The map/reduce query capability produces materialized views automatically: featuring automated incremental refresh. Therefore if the data doesn’t change in a view then each query does not re-query the base data. By default the first query after a committed change to the base data triggers the incremental refresh of the view (this is configurable).
In terms of scalability, multi-master replication provides multiple data copies across concurrent machines and/or data centers. Via the stateless RESTful interface load balancing doesn’t get any easier… Also, sharding is not supported out of the box but solutions like Lounge and Pillow look promising for supporting larger data sets.
Check out this blog post on how to spin up a CouchDB cluster on Amazon EC2 using Puppet. Seems an ideal candidate for Elastic Load Balancing: the ability to automatically spin up instances as demand increases should really make CouchDB live up to it’s name!

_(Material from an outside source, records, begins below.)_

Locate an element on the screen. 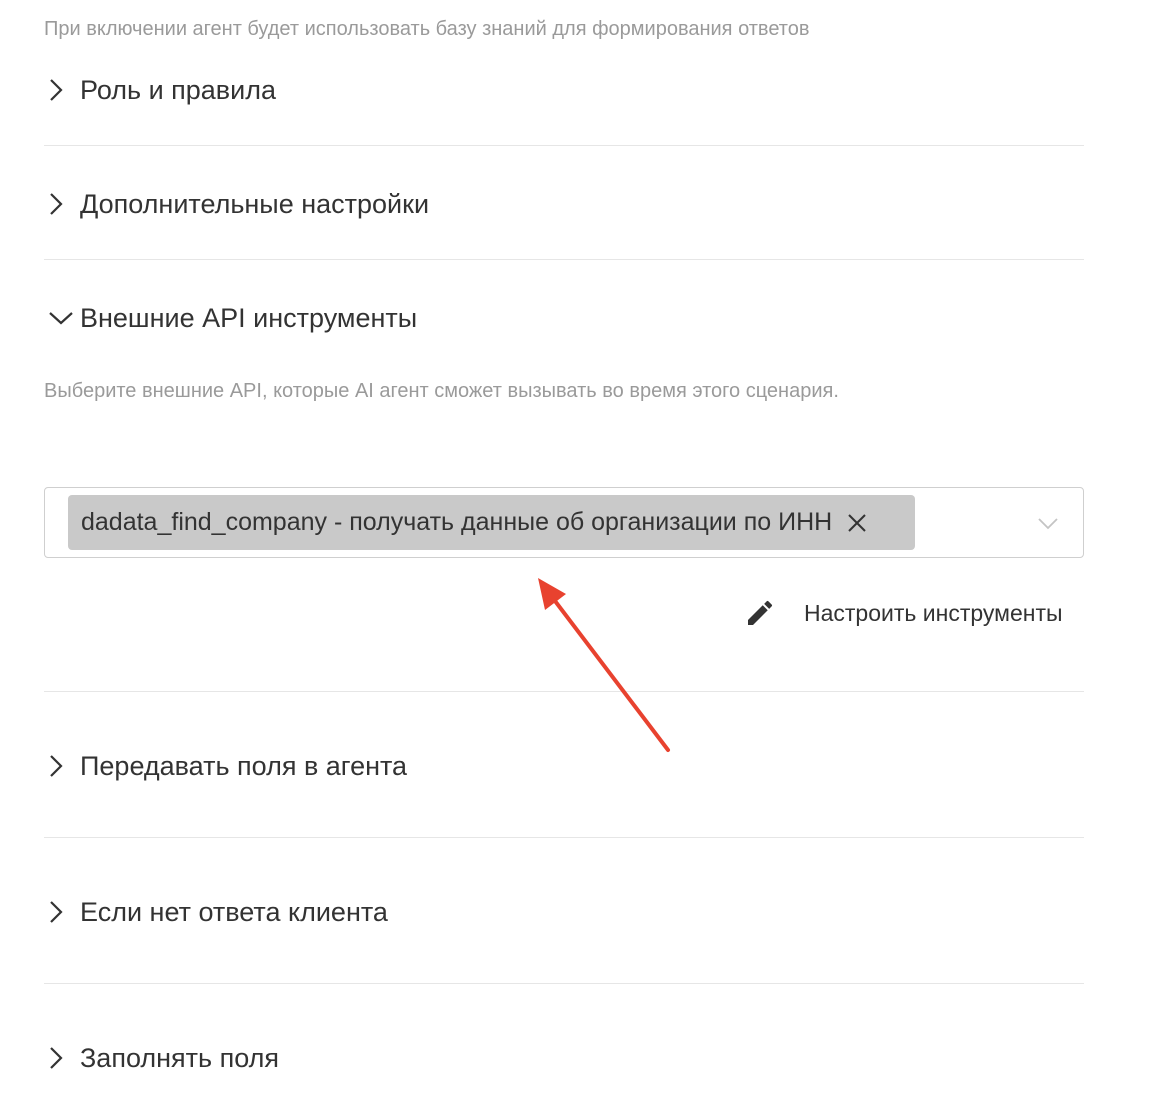 The height and width of the screenshot is (1098, 1156). configure-tools-button: Настроить инструменты is located at coordinates (904, 613).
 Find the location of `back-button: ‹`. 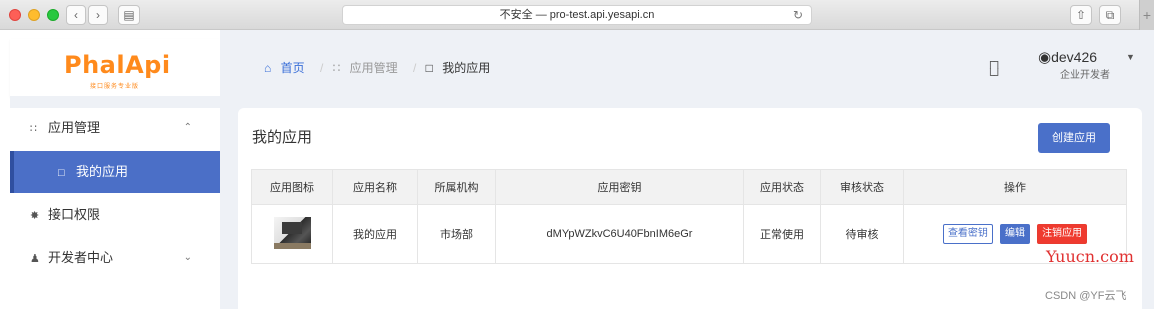

back-button: ‹ is located at coordinates (76, 15).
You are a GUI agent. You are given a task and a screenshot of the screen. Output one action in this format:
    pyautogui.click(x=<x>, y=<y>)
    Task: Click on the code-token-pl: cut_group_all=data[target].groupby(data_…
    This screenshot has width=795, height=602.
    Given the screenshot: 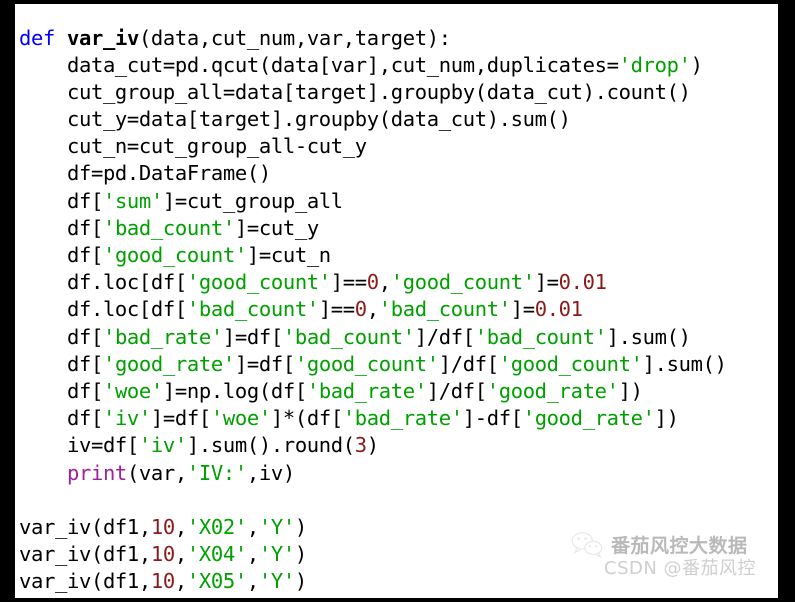 What is the action you would take?
    pyautogui.click(x=355, y=92)
    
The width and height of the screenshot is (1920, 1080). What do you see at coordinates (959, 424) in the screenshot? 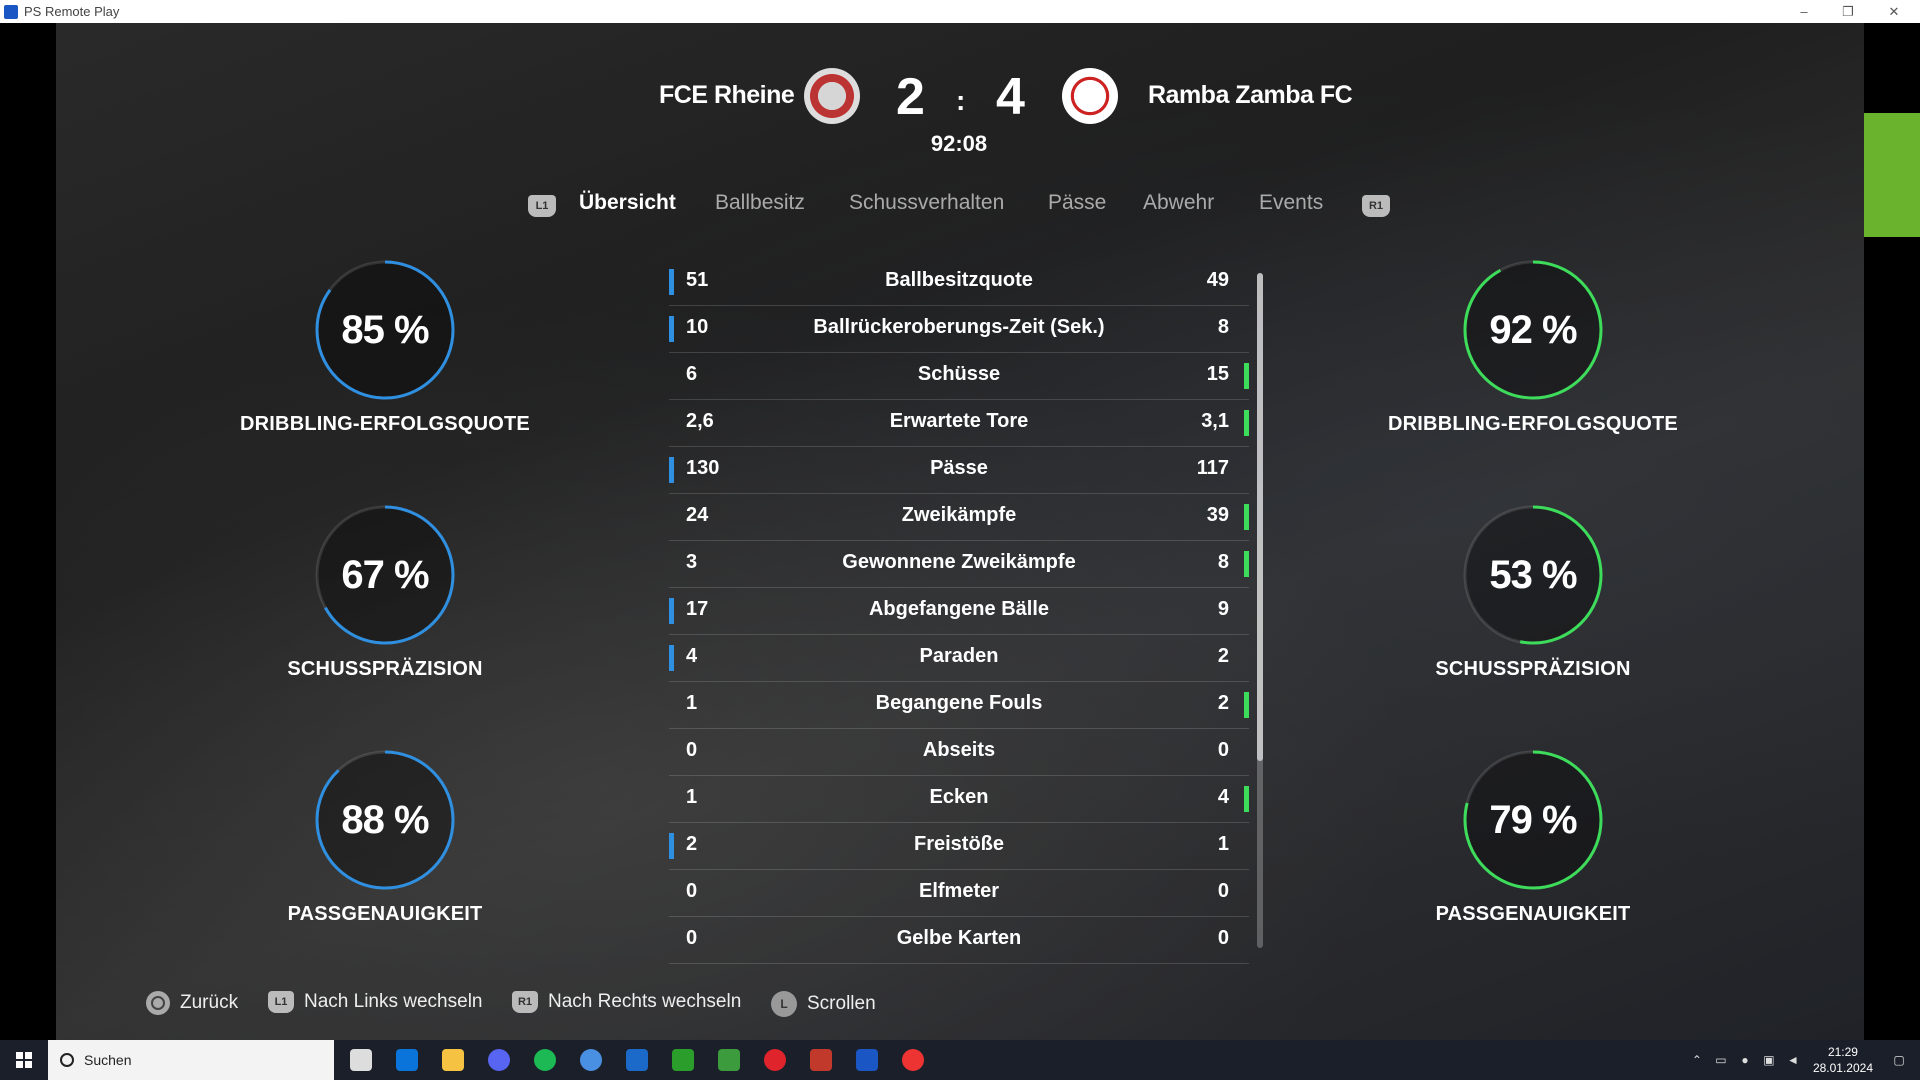
I see `stat-row: 2,6 Erwartete Tore 3,1` at bounding box center [959, 424].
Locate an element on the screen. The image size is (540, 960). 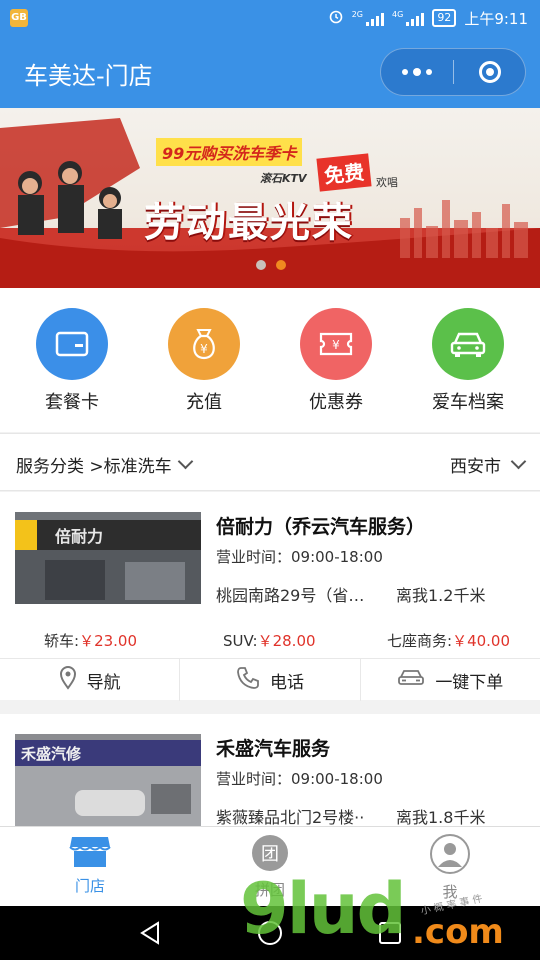
quick-action-coupon: ¥ 优惠券 is located at coordinates (336, 361).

Potential Use Cases With Hadoop
Use of CouchDB to serve key/value reference data in an Inverse REST architecture seems an ideal use case. Since we could maintain the CouchDB data using a separate GUI we could correct reference data or meta data dynamically as the job is running. No need to wait around until a large job has crashed and burned to fix reference data problems. Probably also we would want to have an LRU cache on the client side (in the Hadoop job) to minimize network hits.
Although it may seem counter-intuitive, leveraging the multi-layered REST caching and load balancing architecture to move small data close to big data could make a lot of sense, especially in a cloud environment designed to adapt dynamically to large spikes.